> **BRANO FORNITO**:
□ □ □
Un epilogo ampiamente pronosticato

manurespreader.jpg Lettera a Gianfranco Fini e Pier Ferdinando Casini:

Gentili ex alleati della defunta Casa Delle Libertà, in questi ultimi 6 anni siete stati senz’altro dei bravi compagni per il cavaliere. Ora voi non gli servite più, ma in compenso a lui servono i vostri elettori: “La Cdl stava diventando un teatrino – ha dichiarato il Cavaliere – loro due si tengano il progetto, io gli elettori” (fonte Repubblica.it). Manco un grazie per tutte quelle belle leggi (vergogna) che gli avete fatto passare, manco un grazie per la favolosa legge Gasparri per il riassetto televisivo (e salva-Rete4). Che tristezza. Lui ora quelle cose ve le rinfaccia pure: “È solo vendetta – si è sfogato con i suoi il Cavaliere – ma si deve ricordare che la legge in vigore porta il nome di Maurizio Gasparri e non il mio. Se insiste, ne vedremo delle belle” (fonte Repubblica.it). Fantastico!

Non avete dato ascolto alle voci sagge che vi avvisavano: “attenzione a gonfiare il mostro, un giorno vi si rivolterà contro”. Ora, dopo anni di politica stile Frankenstein, vi sta pure soffiando l’elettorato. In fin dei conti sarebbe sufficiente spiegarlo a reti unificate: a chi glielo fa fare ad un elettore di votare per i servi, tanto vale votare direttamente il padrone.
□ □ □
Record archiviati:
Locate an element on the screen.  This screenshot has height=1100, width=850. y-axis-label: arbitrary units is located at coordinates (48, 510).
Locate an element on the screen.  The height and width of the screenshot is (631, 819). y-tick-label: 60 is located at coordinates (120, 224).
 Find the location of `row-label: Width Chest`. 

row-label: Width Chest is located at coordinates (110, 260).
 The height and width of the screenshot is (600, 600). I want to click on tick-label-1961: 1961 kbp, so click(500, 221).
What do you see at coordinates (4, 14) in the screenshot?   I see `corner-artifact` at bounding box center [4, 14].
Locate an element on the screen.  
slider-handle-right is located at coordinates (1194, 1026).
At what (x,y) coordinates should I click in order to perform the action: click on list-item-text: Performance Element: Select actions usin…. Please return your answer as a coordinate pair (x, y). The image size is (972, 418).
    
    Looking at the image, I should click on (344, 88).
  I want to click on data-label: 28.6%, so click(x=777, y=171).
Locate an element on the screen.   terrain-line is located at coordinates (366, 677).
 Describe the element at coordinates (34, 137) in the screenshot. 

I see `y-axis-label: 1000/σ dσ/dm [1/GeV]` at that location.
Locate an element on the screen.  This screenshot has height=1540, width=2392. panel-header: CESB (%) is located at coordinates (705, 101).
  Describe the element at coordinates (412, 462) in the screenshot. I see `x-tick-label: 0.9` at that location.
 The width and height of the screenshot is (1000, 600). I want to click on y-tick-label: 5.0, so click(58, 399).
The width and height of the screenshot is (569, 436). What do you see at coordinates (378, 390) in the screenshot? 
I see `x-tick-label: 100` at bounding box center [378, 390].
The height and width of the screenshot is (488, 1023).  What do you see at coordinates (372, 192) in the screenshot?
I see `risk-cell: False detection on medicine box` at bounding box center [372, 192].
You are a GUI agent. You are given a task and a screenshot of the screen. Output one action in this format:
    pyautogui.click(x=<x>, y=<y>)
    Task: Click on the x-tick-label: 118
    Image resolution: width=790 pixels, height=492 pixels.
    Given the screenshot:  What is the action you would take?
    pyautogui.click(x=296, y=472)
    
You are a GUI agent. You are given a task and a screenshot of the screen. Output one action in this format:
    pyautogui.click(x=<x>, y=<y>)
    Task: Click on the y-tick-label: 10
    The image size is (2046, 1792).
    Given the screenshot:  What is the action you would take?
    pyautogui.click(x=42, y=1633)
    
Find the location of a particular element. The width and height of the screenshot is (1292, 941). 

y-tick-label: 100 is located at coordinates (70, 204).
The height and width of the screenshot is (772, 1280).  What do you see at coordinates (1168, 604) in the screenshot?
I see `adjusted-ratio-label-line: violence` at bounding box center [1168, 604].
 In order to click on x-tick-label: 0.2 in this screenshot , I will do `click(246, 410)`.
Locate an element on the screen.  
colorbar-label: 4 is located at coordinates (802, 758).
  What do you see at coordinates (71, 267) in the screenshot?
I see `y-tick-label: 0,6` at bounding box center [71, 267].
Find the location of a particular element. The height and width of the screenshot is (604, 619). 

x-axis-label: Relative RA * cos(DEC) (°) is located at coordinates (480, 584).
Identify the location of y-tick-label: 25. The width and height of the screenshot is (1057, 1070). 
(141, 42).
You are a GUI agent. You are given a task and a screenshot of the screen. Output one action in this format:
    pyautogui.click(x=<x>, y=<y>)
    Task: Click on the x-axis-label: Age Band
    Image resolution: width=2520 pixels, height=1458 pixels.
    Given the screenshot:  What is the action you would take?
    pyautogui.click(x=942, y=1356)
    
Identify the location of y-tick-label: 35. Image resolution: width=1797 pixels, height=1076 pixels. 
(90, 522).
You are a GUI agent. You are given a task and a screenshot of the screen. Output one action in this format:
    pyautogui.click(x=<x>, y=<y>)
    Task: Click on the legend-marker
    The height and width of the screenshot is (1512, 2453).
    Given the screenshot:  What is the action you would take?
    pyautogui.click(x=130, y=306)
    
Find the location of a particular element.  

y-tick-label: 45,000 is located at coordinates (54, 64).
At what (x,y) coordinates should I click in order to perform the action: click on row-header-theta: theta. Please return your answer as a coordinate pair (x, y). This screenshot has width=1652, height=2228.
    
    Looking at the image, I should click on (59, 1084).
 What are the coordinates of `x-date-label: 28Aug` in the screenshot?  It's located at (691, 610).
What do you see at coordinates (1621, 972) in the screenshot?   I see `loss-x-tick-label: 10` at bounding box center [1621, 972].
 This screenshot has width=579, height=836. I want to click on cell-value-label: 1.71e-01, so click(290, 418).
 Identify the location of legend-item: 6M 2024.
□ □ □
> **SCOPO DELL'ESERCIZIO**: Prosegui la lettera a Fini e Casini sulla fine della Casa delle Libertà, partendo dall'ultima frase del brano.

> **RISULTATO DELL'ESERCIZIO**:
Non vi resta altro che augurarvi che l’attuale esecutivo provveda a cacciare per sempre i partiti dalla Rai, stabilire finalmente l’ineleggibilità dei proprietari di giornali e tv, e limitare la proprietà televisiva ad un massimo di un canale nazionale per individuo (cose in cui non credo finché non vedo). Ma lo dovrebbero fare in fretta, prima che il mister reti-unificate vi rovesci addosso così tanta materia fecale, da farne sentire l’aroma persino ai vostri discendenti per almeno una mezza dozzina di generazioni (oltretutto, specie con Fini, pare abbiano già iniziato).